Spalding scored 14 points after halftime, and Adel made 7 of 8 shots from both the field and the free-throw line to pace the offense for the Cardinals (2-0), who led by 20 early in the second half but didn’t make a field for the last 4:36 of the game.

Omaha (0-4) was competitive in facing its highest-ranked opponent since becoming an NCAA Division I program in the 2011-12 season. The Mavericks hung around with a 12-0 second-half run and got within 71-64 on KJ Robinson’s 3-pointer with 5:45 left, but Louisville answered with seven straight points to keep the lead large enough to stay unbeaten under interim coach David Padgett.

Louisville’s three primary big men — Spalding (6-foot-10), Mahmoud (7-0) and Malik Williams (6-11) — bothered Omaha with their length around the rim. Mahmoud flirted with a triple-double, posting 10 points and eight rebounds to go with his blocks. Williams, a former five-star recruit who made his first career start in place of Mahmoud, had eight points, four rebounds and three blocks. Spalding blocked three shots, too.

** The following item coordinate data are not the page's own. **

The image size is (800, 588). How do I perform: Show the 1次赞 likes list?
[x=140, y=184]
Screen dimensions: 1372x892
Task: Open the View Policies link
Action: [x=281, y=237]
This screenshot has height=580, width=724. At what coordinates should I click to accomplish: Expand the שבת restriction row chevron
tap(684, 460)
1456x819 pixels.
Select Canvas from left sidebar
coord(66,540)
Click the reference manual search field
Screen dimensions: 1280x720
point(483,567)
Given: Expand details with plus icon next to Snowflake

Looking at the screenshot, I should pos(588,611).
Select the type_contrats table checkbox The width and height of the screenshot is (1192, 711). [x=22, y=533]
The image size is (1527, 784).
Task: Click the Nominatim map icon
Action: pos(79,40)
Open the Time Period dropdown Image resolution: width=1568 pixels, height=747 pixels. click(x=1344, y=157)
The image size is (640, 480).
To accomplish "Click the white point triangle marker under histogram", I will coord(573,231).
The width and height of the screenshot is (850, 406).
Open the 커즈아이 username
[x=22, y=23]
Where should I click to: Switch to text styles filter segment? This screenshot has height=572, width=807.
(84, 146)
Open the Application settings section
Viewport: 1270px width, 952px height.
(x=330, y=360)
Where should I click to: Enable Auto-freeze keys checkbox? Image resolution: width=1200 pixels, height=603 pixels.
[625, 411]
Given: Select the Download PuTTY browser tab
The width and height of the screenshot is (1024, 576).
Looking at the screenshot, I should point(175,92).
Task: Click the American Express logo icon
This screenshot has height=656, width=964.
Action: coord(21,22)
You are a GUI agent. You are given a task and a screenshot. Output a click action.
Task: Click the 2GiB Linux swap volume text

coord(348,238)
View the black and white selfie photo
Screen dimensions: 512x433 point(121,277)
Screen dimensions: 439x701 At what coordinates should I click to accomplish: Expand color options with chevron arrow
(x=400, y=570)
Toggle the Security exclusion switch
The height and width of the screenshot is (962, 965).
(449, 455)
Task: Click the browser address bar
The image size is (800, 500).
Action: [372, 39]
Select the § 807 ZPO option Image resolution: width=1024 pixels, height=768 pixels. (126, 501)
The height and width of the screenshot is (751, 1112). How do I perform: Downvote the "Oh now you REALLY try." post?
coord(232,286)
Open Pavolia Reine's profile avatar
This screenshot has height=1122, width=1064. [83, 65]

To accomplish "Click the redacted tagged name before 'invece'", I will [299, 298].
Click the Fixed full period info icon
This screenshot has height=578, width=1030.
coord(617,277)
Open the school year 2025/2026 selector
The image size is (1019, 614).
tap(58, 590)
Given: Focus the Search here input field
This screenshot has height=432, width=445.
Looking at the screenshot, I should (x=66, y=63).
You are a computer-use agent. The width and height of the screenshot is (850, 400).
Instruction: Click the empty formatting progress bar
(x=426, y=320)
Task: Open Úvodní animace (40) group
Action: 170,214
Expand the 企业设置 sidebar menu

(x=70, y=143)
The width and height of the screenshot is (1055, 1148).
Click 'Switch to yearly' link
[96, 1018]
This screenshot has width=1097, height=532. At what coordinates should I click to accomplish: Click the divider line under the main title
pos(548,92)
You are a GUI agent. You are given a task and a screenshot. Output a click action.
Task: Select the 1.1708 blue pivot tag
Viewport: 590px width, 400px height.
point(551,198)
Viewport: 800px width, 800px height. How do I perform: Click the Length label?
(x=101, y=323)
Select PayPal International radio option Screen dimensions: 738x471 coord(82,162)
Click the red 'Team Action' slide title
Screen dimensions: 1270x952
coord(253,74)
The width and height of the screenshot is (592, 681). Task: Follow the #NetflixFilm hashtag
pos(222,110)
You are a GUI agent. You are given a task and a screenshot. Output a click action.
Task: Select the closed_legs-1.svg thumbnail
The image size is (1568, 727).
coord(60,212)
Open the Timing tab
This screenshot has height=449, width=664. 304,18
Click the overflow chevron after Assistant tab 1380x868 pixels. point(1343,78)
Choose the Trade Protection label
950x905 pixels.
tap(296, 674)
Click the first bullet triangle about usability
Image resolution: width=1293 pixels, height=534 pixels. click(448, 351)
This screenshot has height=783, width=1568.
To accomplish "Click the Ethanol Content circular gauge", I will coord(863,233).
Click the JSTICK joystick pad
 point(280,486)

Daniel Norl led five Omaha scorers in double figures with 16 points and eight rebounds.

BIG PICTURE

Omaha: The Mavericks averaged 83.9 points in their first three games but dug a hole in the first half when they shot only 24.4 percent to go down 40-25 at halftime. Louisville finished the first half on an 18-7 run, and Omaha made only one of its final nine shots before the break.

Louisville: Adel, who scored 20 points in the season-opening win over George Mason, continues to impress with his slicing drives and up-tempo play and shapes up as one of the top wings in the Atlantic Coast Conference. He made his first seven shots and added eight rebounds.

UP NEXT

Omaha plays at TCU on Monday as part of the Emerald Coast Classic, the fourth of seven straight games away from home to start the season while the Mavericks’ home arena hosts the U.S. Olympic Curling Trials.

Louisville has home games against Southern Illinois on Tuesday and Saint Francis next Friday before traveling to Purdue on Nov. 28 for the Big 10/ACC Challenge.